SOLOMO, ROPO et medias locaux

le 23 Sep 2011
13 min de lecture
SOLOMO, ROPO et medias locaux

Là on a à peu près tous les acronymes qui vous garantissent de paraitre brillant dans les soirées media au Showcase !

Plus sérieusement c’était le thème d’une conférence que j’ai eu le plaisir d’animer pour Media Institute le 20 septembre. Grossièrement ça pourrait se traduire par : dis-moi quel chemin j’ai suivi pour acheter mes yaourts, et avant d’acheter mes yaourts (je ne sais jamais comment on écrit yaourt…). Est-ce que j’ai prévisualisé mes yaourts sur Internet avant ? Est-ce que j’ai comparé les prix avec mon smartphone dans les supérettes du département avant de me décider à les mettre dans mon caddie ? Est-ce que j’ai scanné le code barre des yaourts avec ce même smartphone pour envoyer le bon plan sur Facebook à mes potes, parce que bon, les yaourts myrtille, c’est plein d’antioxydant, c’est bon pour la santé, etc… et qu’en même temps ça me fait des points de fidélité convertibles en réduction sur les shampoings !

Vous me direz : est-ce que ça valait la peine de mobiliser 130 personnes, la crème des intervenants et plein de petits fours pour savoir comment on fait ses courses ?

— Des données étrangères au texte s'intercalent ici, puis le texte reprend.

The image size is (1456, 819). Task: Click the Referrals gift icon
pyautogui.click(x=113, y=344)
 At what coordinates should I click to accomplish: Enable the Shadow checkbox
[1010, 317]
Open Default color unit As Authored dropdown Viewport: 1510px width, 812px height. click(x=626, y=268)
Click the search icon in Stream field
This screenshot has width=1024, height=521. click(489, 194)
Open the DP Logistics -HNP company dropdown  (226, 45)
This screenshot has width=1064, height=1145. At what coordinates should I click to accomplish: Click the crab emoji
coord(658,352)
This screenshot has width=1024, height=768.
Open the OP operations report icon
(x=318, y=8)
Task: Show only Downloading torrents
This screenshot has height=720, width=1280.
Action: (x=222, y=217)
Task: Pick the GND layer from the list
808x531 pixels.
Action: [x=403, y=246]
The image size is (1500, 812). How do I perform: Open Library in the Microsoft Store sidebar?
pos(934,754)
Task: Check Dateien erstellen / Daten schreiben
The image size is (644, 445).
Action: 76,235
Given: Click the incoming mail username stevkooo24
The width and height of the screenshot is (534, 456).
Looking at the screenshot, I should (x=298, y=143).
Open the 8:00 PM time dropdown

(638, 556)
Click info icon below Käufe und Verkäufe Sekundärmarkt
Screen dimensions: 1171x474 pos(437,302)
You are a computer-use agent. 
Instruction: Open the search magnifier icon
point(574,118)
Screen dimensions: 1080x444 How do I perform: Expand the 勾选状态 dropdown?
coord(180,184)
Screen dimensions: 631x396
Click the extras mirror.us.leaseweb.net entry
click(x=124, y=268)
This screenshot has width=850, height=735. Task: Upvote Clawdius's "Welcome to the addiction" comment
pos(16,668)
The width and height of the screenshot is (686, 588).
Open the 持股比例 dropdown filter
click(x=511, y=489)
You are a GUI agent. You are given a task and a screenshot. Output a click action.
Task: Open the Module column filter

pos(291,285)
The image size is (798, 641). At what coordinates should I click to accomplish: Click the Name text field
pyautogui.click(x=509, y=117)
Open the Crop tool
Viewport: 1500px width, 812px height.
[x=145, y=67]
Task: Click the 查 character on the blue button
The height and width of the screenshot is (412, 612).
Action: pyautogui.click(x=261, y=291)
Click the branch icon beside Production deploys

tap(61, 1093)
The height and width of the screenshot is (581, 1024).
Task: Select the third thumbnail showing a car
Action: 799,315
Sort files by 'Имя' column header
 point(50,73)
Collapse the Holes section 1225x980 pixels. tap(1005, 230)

La réponse est oui bien sûr et le sujet intéresse même un paquet de gens. Les annonceurs veulent savoir ce qu’un euro investi sur un media donné leur rapporte véritablement comme ventes ;  les vendeurs de media digitaux aimeraient bien qu’on matérialise le nombre de ventes en magasins qui proviennent des sous investis chez eux ; et pour finir les « anciens media » aimeraient bien savoir comment se coupler intelligemment aux nouveaux media afin que lesdits sous ne s’enfuient pas vers d’autres horizons à mauvais escient.

S’il y avait un point important à retenir dans cette journée, ce serait celui-ci : les frontières s’effacent progressivement.

Jusqu’ici c’était simple, aussi bien pour les vendeurs de media que pour les vendeurs de yaourts. On achetait certains trucs par Internet et d’autres machins dans le magasin. Et des tendances se dégageaient concernant nos habitudes ; plus de 80% des gens se renseignaient sur l’Hotel Majestic aux Maldives par le web mais allaient quand même à l’agence pour qu’un être humain leur dise que oui ! C’était bien la même plage que sur la photo avec les mégots et les crottes de chien d’origine ! Et pour mon canapé mauve, j’allais l’essayer dans le show-room pour savoir s’il était compatible plateau télé, et je l’achetais sur Internet au meilleur prix grâce au comparateur du moment.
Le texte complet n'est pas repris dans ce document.